(Saved entries)
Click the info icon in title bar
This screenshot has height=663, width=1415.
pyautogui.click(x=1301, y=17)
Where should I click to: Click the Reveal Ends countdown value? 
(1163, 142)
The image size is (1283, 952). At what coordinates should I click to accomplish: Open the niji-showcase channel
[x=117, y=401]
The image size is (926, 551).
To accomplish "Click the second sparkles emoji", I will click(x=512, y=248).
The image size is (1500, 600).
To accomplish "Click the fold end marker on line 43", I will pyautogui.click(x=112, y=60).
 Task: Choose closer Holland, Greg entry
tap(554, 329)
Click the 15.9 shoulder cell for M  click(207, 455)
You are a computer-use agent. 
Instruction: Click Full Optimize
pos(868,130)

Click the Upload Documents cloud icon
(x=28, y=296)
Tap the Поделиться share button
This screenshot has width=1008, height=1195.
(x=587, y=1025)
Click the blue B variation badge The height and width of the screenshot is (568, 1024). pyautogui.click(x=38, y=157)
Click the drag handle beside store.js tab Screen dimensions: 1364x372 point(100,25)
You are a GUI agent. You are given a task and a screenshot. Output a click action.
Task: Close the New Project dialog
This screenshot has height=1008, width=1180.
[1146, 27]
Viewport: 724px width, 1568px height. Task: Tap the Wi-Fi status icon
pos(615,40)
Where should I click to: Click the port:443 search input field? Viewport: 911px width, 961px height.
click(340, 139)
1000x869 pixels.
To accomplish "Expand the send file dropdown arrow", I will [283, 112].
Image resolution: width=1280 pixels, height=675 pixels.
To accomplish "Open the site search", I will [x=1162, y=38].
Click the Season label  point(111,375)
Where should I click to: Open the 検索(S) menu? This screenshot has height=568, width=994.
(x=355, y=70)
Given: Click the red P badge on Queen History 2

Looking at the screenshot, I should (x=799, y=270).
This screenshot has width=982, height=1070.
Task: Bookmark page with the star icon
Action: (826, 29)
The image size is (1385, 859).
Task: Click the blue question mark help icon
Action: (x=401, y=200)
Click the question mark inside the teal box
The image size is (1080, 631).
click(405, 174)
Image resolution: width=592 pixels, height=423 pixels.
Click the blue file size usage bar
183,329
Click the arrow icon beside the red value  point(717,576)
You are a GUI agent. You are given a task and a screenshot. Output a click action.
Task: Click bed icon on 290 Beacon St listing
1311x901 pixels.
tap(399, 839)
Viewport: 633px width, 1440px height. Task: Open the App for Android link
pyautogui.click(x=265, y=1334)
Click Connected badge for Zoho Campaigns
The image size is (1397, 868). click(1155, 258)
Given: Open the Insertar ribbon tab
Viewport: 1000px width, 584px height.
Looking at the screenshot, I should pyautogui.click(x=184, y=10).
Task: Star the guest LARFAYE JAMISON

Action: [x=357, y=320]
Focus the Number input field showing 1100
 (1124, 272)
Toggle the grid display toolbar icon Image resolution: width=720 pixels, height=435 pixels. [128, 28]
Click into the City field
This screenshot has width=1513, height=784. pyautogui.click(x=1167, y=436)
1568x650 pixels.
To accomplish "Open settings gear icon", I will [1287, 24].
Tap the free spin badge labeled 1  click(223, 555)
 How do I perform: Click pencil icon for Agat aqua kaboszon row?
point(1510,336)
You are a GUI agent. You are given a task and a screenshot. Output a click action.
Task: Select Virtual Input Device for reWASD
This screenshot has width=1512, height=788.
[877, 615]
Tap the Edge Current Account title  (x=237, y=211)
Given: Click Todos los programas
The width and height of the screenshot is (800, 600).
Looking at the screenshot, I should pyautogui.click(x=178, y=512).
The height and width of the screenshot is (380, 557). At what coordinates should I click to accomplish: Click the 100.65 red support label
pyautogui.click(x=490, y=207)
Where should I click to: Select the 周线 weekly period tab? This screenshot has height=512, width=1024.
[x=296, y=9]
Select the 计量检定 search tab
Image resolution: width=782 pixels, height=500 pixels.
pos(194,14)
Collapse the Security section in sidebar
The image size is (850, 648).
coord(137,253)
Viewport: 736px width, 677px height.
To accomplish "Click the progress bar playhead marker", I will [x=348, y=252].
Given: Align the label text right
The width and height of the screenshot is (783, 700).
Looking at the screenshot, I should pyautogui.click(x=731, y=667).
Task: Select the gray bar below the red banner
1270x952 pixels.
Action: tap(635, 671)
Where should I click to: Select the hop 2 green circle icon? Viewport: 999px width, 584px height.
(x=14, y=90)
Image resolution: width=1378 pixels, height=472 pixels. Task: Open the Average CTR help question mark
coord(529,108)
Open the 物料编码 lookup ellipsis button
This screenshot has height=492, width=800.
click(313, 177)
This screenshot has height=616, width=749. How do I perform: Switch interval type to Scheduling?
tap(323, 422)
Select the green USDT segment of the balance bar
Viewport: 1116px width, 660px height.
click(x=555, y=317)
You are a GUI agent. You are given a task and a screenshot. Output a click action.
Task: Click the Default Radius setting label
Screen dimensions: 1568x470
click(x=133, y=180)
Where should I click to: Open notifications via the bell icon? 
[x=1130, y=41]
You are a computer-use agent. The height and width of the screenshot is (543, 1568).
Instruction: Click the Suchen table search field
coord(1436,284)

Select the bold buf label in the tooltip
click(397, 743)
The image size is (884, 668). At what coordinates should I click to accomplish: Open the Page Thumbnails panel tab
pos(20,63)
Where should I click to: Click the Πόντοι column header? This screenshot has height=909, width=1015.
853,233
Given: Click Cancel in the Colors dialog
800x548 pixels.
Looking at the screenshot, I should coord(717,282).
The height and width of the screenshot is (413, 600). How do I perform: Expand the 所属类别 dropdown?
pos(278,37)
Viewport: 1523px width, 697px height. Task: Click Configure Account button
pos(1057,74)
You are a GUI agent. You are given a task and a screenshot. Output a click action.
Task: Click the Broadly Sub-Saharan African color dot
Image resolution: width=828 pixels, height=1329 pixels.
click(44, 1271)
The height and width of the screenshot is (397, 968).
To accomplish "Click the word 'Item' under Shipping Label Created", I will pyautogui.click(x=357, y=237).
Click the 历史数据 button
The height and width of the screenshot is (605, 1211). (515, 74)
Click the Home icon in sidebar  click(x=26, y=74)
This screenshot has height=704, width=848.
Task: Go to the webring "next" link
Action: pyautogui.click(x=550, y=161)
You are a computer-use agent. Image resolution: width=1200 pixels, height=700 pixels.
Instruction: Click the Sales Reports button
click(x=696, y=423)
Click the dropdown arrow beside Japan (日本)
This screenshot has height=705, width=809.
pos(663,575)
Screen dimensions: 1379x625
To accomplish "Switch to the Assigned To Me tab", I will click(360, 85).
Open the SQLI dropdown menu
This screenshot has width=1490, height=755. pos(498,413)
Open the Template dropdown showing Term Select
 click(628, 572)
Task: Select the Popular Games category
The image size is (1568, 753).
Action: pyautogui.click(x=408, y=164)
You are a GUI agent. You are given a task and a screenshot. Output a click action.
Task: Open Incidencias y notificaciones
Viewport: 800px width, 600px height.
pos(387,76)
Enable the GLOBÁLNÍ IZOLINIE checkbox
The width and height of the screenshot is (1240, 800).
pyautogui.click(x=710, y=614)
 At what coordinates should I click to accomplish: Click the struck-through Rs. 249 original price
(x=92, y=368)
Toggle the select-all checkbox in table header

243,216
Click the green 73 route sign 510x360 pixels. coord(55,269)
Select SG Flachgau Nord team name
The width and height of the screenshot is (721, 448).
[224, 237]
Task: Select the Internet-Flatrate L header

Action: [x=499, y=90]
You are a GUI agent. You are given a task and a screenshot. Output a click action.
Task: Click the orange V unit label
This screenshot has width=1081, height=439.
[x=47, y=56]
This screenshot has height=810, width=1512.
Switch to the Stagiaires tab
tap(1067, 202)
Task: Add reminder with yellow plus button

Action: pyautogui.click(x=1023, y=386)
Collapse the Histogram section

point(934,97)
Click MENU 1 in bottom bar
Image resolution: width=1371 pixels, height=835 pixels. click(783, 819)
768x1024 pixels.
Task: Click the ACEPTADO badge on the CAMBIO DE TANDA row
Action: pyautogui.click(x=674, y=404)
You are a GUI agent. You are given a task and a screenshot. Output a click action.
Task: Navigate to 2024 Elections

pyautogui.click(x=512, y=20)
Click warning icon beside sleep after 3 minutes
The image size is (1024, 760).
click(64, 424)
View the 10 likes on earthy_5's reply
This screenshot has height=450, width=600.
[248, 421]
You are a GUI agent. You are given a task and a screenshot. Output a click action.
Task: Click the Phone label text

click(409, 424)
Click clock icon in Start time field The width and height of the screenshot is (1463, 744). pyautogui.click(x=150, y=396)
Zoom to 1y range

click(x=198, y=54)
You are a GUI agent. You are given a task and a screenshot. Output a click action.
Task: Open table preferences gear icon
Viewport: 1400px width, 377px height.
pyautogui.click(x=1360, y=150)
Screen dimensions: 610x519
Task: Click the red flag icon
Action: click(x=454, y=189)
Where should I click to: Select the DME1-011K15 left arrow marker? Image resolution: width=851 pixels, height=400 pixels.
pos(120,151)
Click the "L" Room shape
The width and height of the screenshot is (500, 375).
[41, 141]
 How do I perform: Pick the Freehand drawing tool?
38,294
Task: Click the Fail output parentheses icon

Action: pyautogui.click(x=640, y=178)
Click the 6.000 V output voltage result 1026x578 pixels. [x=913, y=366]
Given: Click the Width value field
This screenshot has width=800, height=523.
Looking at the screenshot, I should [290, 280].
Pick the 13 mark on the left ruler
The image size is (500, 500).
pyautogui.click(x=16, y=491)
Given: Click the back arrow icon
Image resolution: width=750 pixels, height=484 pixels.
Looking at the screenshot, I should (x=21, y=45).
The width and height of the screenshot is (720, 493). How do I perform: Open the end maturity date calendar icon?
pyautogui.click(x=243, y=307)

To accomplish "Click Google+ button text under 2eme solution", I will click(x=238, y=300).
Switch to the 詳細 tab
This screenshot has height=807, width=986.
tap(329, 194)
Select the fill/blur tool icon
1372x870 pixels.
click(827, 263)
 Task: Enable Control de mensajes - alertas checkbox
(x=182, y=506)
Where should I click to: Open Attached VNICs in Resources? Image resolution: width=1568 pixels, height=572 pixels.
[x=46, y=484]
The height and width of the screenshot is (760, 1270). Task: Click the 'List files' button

# [Problem]
Lines that contain "computer" should be pulled from the entries above and reported.

# [Solution]
You are a computer-use agent. 
You are a computer-use agent. The height and width of the screenshot is (543, 1568).
You are a computer-use agent. Image resolution: width=1200 pixels, height=700 pixels.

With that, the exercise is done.